El caballo tendrá el nombre de un sueño, aunque en su etimología arraiga la materia, el leño, del que se hizo; así como el artificio, el mecanismo, la clave que lo mueve. Basta aferrar la clavija para que su jinete vuele a lomos de la imaginación, pero también, y por lo mismo, basta que su jinete arranque para que la imaginación de los otros cobre cuerpo y las chanzas y burlas meramente imaginadas se conviertan en pura y dura realidad. Porque existe siempre un riesgo cuando jugamos con la maquinaria que permite volar al pensamiento y arder la pólvora de nuestros deseos, de nuestros fantasmas, en todas las direcciones, ya que está prendida con las llamas de algún fuego interior e incontrolable. Por todo ello, el caballo, sin duda, tendrá nombre de sueño.

¿De dónde surge Clavileño? ¿Viene esta criatura directamente de la Guerra de Troya, como se teme Don Alonso Quijano, quien por una vez recupera en un destello la lucidez de sus antiguas lecturas e intuye que el ingenio que se le muestra bien podría ser una trampa, en la estirpe del caballo troyano, cuya panza estaba repleta de enemigos y supuso la ruina de Ilión? Algo de verdad habría encontrado Don Quijote en ese rapto lúcido si hubiera seguido adelante con sus pesquisas, pues el vientre de Clavileño estaba repleto de crueldad pirotécnica; la que después del vuelo, quién sabe si real o imaginario, les hizo morder el polvo de verdad a él y a su escudero. Porque a veces los sueños más altos tienen el mismo sabor de la tierra.

Paladión llama Don Quijote al caballo troyano, confundiéndolo, como era común en la época cervantina, con la estatua de la diosa Atenea que guardaba la ciudad homérica, aunque pocos en aquel tiempo sabían que la imagen del Paladión representaba en realidad a la joven Palas, una amiga de la infancia -y casi gemela, por su apariencia- de la diosa griega. Además, muchos desconocen que la estatua la había realizado la propia Atenea con sus manos, como una especie de penitencia olímpica. Porque Palas murió atravesada por la divina lanza de su amiga cuando Zeus la cegó durante un duelo amistoso, asombrado y temeroso del potencial de su parecido con la diosa. Hay un juego de espejos que anida en este mito griego y que cabalga bien sobre los lomos de nuestro caso.

------

### Tarea escrita:
Convierte en una lista breve el párrafo del texto sobre Clavileño que comienza con «Paladión llama Don Quijote». Conserva sus datos principales.

### Datos proporcionados:
------

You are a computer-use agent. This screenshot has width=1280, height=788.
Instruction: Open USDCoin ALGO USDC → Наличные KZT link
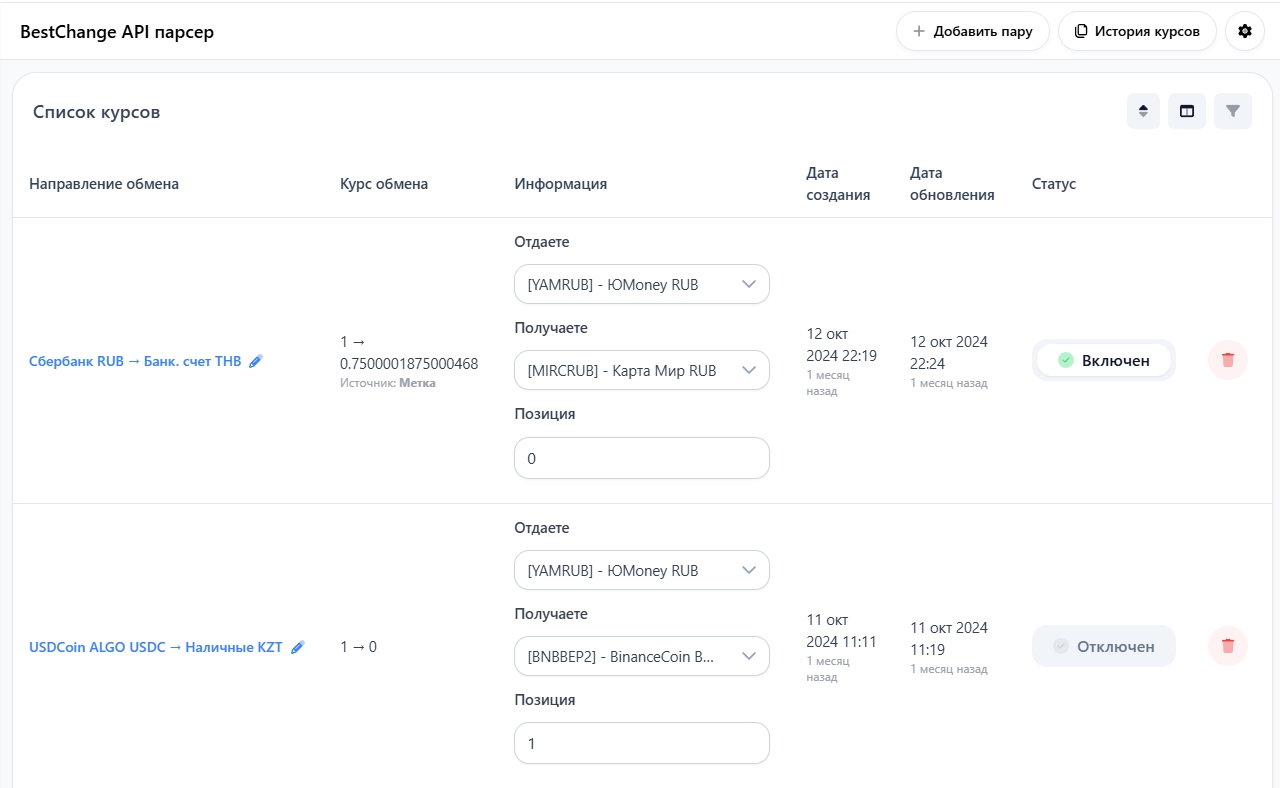tap(155, 647)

------

### Tarea resuelta:
- Don Quijote llama Paladión al caballo troyano. Lo confunde, como era común en la época cervantina, con la estatua de la diosa Atenea que guardaba la ciudad homérica.
- En aquel tiempo pocos sabían que la imagen del Paladión representaba en realidad a la joven Palas, amiga de la infancia de la diosa y casi gemela suya por su apariencia.
- Muchos desconocen que la propia Atenea hizo la estatua con sus manos, como una especie de penitencia olímpica.
- Palas murió atravesada por la lanza divina de Atenea durante un duelo amistoso, cuando Zeus la cegó, asombrado y temeroso del potencial de su parecido con la diosa.
- En este mito griego hay un juego de espejos que se ajusta bien al caso que se trata.